Avec l’appui du ministère de l’Education nationale, des amis et des collègues de Lamine Tiécoura Coulibaly préparent l’organisation d’un prix qui va porter le nom de l’illustre disparu. On se souvient que cinq mois après la disparition du mari, Fatoumata, la veuve de Lamine Tiécoura Coulibaly (LTC), a reçu le trophée de reconnaissance du dévouement. La distinction décernée par le ministère de l’Education nationale au défunt journaliste-réalisateur a été remise par Mme Keita Aminata Maïga, l’épouse du président de la République. C’était le 8 septembre 2016. À la Une du quotidien national «L’ESSOR» du lendemain, on voyait la dame recevoir la distinction avec Moustaph Coulibaly-un des aînés de Lamine-à sa gauche.

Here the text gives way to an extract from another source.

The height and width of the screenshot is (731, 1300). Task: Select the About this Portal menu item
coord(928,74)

Présentateur et réalisateur de l’émission «à l’écoute de l’école» à la télévision nationale depuis 2005, «LCT» a aussi été un défenseur de notre environnement à travers les soutiens qu’il apporta à l’ONG-AGIR, peu comprise alors. C’est après plus d’une vingtaine d’années de lutte pour la sauvegarde de nos ressources forestières et animales et la protection de la couche d’ozone que la promotrice de cette ONG, accède au statut de Première dame. Reconnaissance, ce jour donc, dans la salle omnisports du stade Modibo Keita, le Ciwara (distinction en milieu rural pour le grand producteur ou encore l’intrépide guerrier) est remis devant une bonne partie de la famille Coulibaly dépêchée de Ségou.

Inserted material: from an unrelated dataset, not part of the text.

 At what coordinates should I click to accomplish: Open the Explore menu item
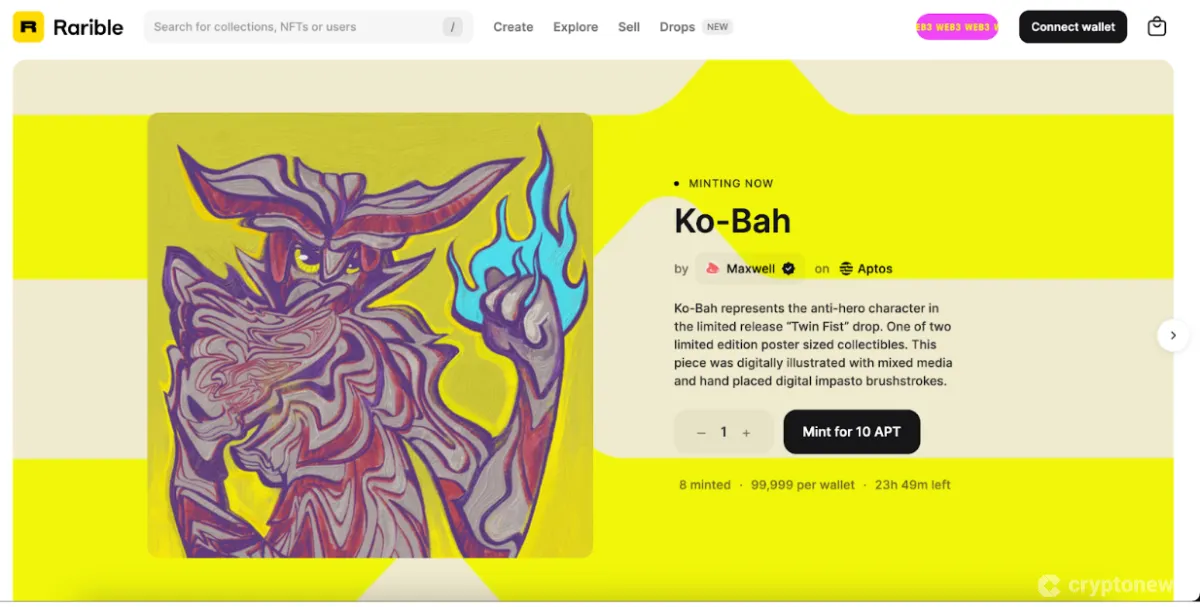click(x=576, y=27)
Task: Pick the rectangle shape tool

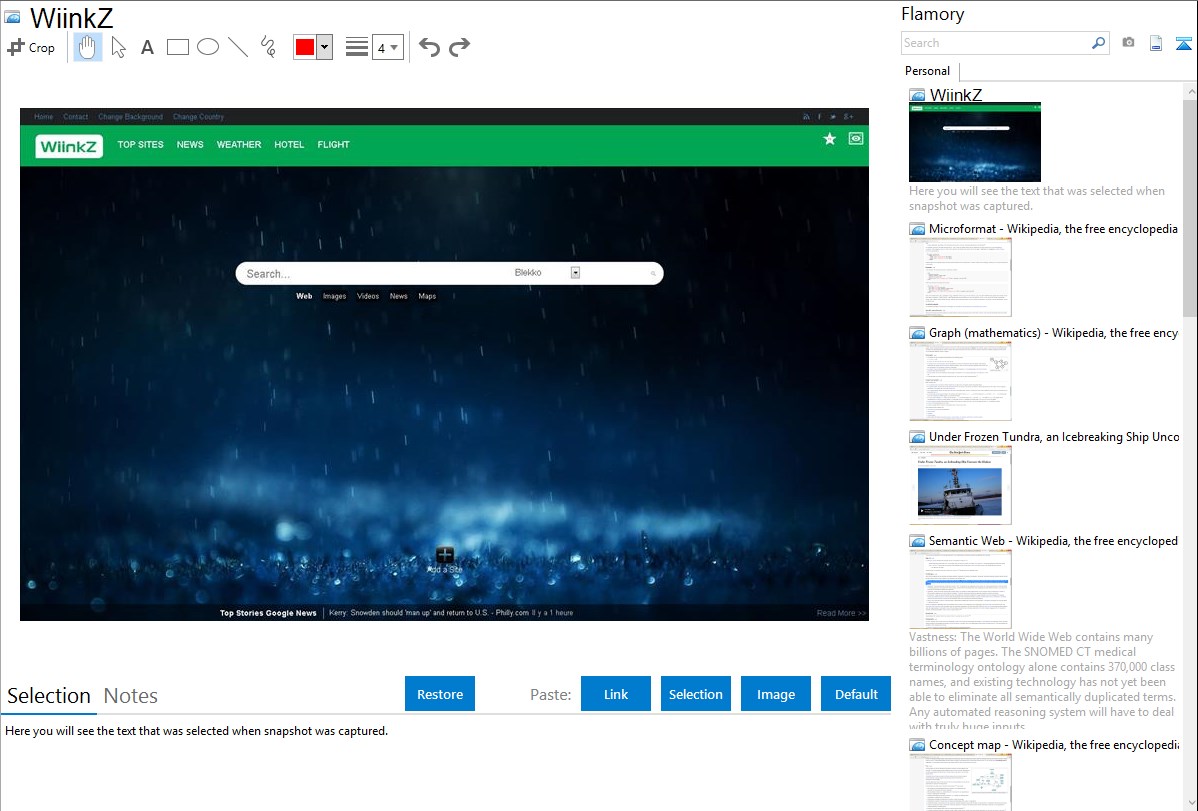Action: [178, 47]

Le 8 septembre 2016 n’a pas été choisi au hasard pour la remise du trophée. Ce jeudi, le monde entier célébrait la journée de l’alphabétisation et, Lamine Tiecoura dont le parcours a été plus dense que long, a tant contribué à l’instruction et à la lutte contre l’analphabétisme au Mali. L’ancien de l’ENSUP de Bamako qui, formé à l’enseignement (maîtrise en histoire et géographie), a dispensé des cours pendant quelques années avant d’opter pour la formation de masses qu’est le journalisme dans un pays en voie de développement. Si la distinction au pédagogue et communicateur n’était pas écrite, elle est éminemment méritoire.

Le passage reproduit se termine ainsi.